The Neanderthal skull was taken from a small cave or grotto in-the valley of the Düssel, near Düsseldorf, situated about seventy miles north-east of the region of the Liége caverns. The grotto is in a deep ravine sixty feet above the river, one hundred feet below the surface of the country, and at a distance of about ten feet from the Düssel River. It is fifteen feet deep from the entrance (f), which is seven or eight feet wide. Before the cavern had been injured, it opened upon a narrow plateau lying in front. The floor of the cave was covered four or five feet in thickness with a deposit of mud or loam, and containing some rounded fragments of chert. Two laborers, in removing this deposit, first noticed the skull, placed near the entrance, and further in met with the other bones. As the bones were not regarded as of any importance, at the time of their discovery, only the larger ones have been preserved.
Fig. 9.
Section of the Neanderthal Cave.
a. Cavern sixty feet above the Düssel, and one hundred feet below the surface of the country at c.

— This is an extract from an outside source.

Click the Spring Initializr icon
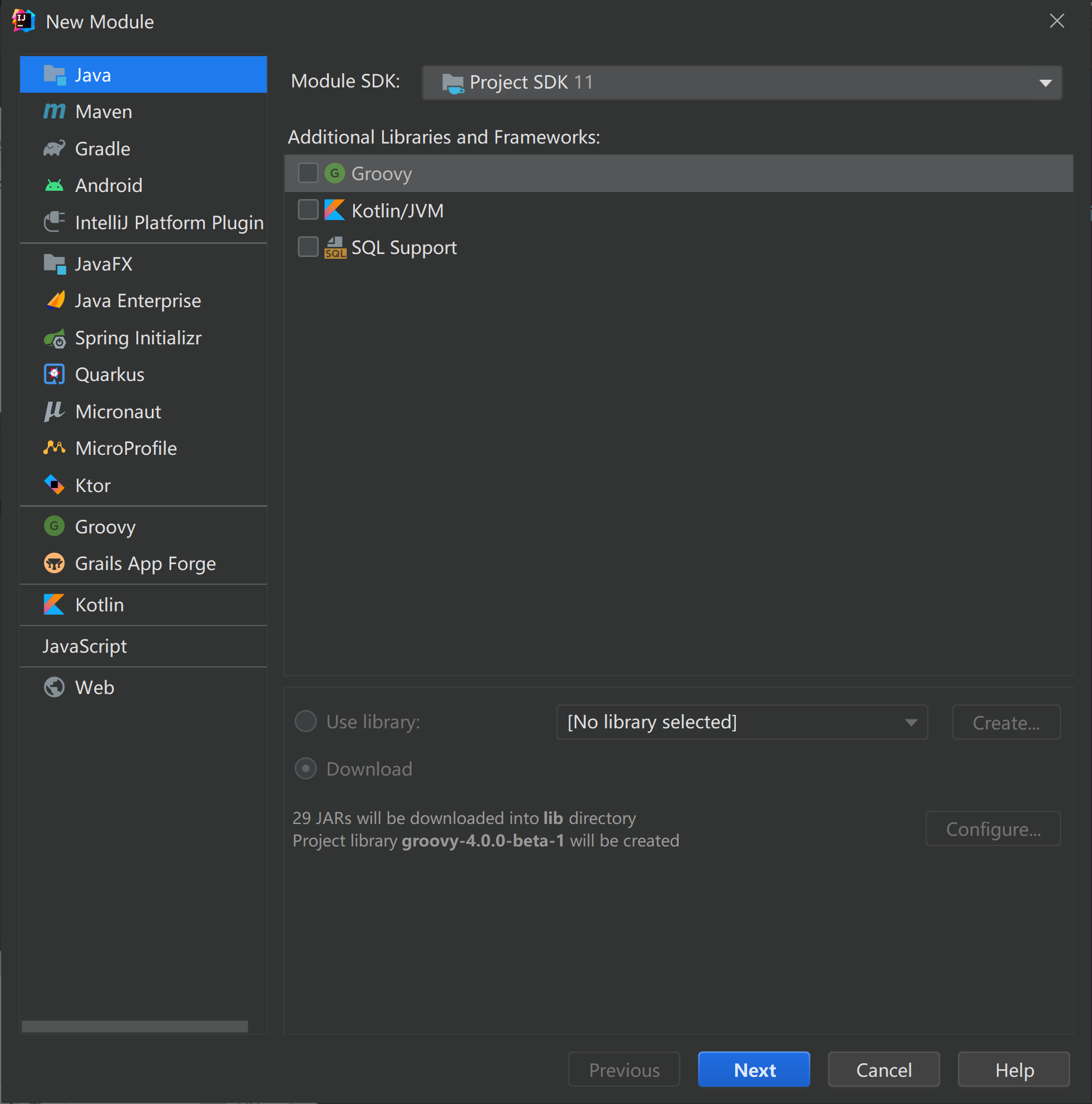The image size is (1092, 1104). click(54, 338)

b. Loam covering the floor of the cave near the bottom of which the human skeleton was found.
c, a. Rent connecting the cave with the upper surface of the country.

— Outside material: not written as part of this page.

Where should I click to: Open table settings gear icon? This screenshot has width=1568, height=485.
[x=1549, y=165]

d. Superficial sandy loam.
e. Devonian limestone.
f. Terrace, or ledge of rock.
Some discussion has arisen in respect to the geological time of these bones. There was no stalagmite overlying the mud or loam in which the skeleton was found, and no other bones met with save the tusk of a bear. There is no certain data given whereby its position may be known. Professor Huxley declares that the bones "indicate a very high antiquity."[34] Buchner is very positive in his statement, and declares that "the loam-deposit which partly fills the caves of the Neanderthal and the clefts and fissures of its limestone mountains, and in which both the Neanderthal bones and the fossil bones and teeth of animals were imbedded, is exactly the same that, in the caverns of the Neanderthal, covers the whole limestone mountain with a deposit from ten to twelve feet in thickness, and the diluvial origin of which is unmistakable."[35] Dr. Fuhlrott says, "The position and general arrangement of the locality in which they were found, place it, in my judgment, beyond doubt that the bones belong to the diluvium, and therefore to primitive times, i. e. they come down to us from a period of the past when our native country was still inhabited by various kinds of animals, especially mammoths and cave-bears, which have long since disappeared out of the series of living creatures."[36]

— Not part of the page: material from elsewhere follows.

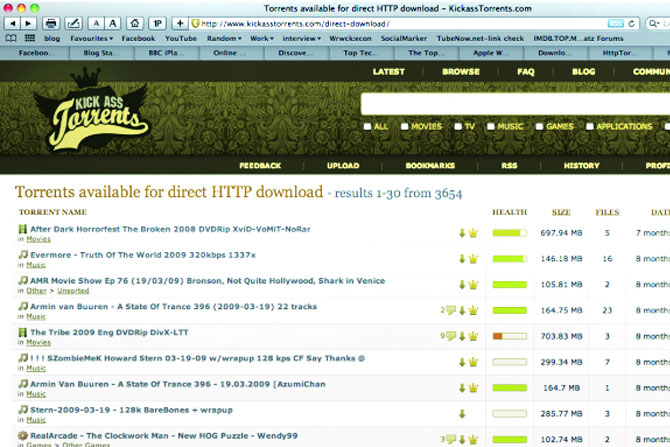
Task: Click the add bookmark plus button
Action: pyautogui.click(x=179, y=22)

The diluvial or glacial origin of the Neanderthal skull is still further confirmed by the discoveries made, in the summer of 1865, in the Teufelskammer. This cavern is situated one hundred and thirty paces from the one in which the human bones were found, and on the same side of the river.. In the loam-deposit of this cave were found numerous fossil bones and teeth of the rhinoceros, cave-bear, cave-hyena, and other extinct animals. "A great part of these bones, especially those of the cave-bears, agree in color, weight, density, and the preservation of their microscopic structure, with the human bones found in the Feldhofner Cave (in which the Neanderthal man was found), and both are covered with the same dendrites, or tree-like markings."[37]